Zarfati Mor, Nadkarni Girish N, Glicksberg Benjamin S, Harats Moti, Greenberger Shoshana, Klang Eyal, Soffer Shelly
Department of Internal Medicine, Soroka University Medical Center, Beer-Sheva 84101, Israel.
Division of Data-Driven and Digital Medicine, Department of Medicine, Icahn School of Medicine at Mount Sinai, New York, NY 10029, USA.
J Clin Med. 2024 Dec 9;13(23):7480. doi: 10.3390/jcm13237480.
: This systematic review evaluates the current applications, advantages, and challenges of large language models (LLMs) in melanoma care. A systematic search was conducted in PubMed and Scopus databases for studies published up to 23 July 2024, focusing on the application of LLMs in melanoma. The review adhered to PRISMA guidelines, and the risk of bias was assessed using the modified QUADAS-2 tool. Nine studies were included, categorized into subgroups: patient education, diagnosis, and clinical management. In patient education, LLMs demonstrated high accuracy, though readability often exceeded recommended levels. For diagnosis, multimodal LLMs like GPT-4V showed capabilities in distinguishing melanoma from benign lesions, but accuracy varied, influenced by factors such as image quality and integration of clinical context. Regarding management advice, ChatGPT provided more reliable recommendations compared to other LLMs, but all models lacked depth for individualized decision-making. LLMs, particularly multimodal models, show potential in improving melanoma care. However, current applications require further refinement and validation. Future studies should explore fine-tuning these models on large, diverse dermatological databases and incorporate expert knowledge to address limitations such as generalizability across different populations and skin types.

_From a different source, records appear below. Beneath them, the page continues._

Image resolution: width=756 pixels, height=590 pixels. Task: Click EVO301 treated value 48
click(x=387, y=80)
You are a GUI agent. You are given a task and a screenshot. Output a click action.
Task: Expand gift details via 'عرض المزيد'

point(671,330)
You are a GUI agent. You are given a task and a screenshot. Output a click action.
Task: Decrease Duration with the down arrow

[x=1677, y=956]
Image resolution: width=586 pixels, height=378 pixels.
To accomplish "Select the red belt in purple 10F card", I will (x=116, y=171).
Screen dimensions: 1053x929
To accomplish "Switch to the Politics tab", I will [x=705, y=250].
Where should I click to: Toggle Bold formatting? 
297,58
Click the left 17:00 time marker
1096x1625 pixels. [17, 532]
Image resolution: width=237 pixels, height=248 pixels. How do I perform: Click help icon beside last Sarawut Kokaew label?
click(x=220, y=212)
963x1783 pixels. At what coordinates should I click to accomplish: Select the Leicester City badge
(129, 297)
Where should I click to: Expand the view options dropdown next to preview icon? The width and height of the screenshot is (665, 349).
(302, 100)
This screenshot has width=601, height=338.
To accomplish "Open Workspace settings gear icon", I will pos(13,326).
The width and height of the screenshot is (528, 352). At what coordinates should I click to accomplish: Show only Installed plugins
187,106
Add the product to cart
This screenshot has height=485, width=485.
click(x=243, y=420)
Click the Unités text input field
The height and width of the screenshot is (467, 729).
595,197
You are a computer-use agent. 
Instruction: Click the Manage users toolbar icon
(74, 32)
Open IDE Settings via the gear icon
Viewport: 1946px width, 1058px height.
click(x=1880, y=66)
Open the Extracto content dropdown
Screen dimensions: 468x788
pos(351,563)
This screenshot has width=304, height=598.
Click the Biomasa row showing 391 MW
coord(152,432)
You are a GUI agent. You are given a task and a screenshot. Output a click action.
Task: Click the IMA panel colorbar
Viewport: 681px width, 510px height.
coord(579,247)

本系统评价评估了大语言模型(LLMs)在黑色素瘤治疗中的当前应用、优势和挑战。在PubMed和Scopus数据库中对截至2024年7月23日发表的研究进行了系统检索,重点关注大语言模型在黑色素瘤中的应用。该评价遵循PRISMA指南,并使用改良的QUADAS - 2工具评估偏倚风险。纳入了九项研究,分为以下亚组:患者教育、诊断和临床管理。在患者教育方面,大语言模型显示出较高的准确性,不过可读性往往超过推荐水平。对于诊断,像GPT - 4V这样的多模态大语言模型在区分黑色素瘤与良性病变方面表现出一定能力,但准确性因图像质量和临床背景整合等因素而异。关于治疗建议,与其他大语言模型相比,ChatGPT提供了更可靠的建议,但所有模型在个性化决策方面都缺乏深度。大语言模型,尤其是多模态模型,在改善黑色素瘤治疗方面显示出潜力。然而,当前的应用需要进一步完善和验证。未来的研究应探索在大型、多样的皮肤病学数据库上对这些模型进行微调,并纳入专家知识,以解决不同人群和皮肤类型的普遍性等局限性问题。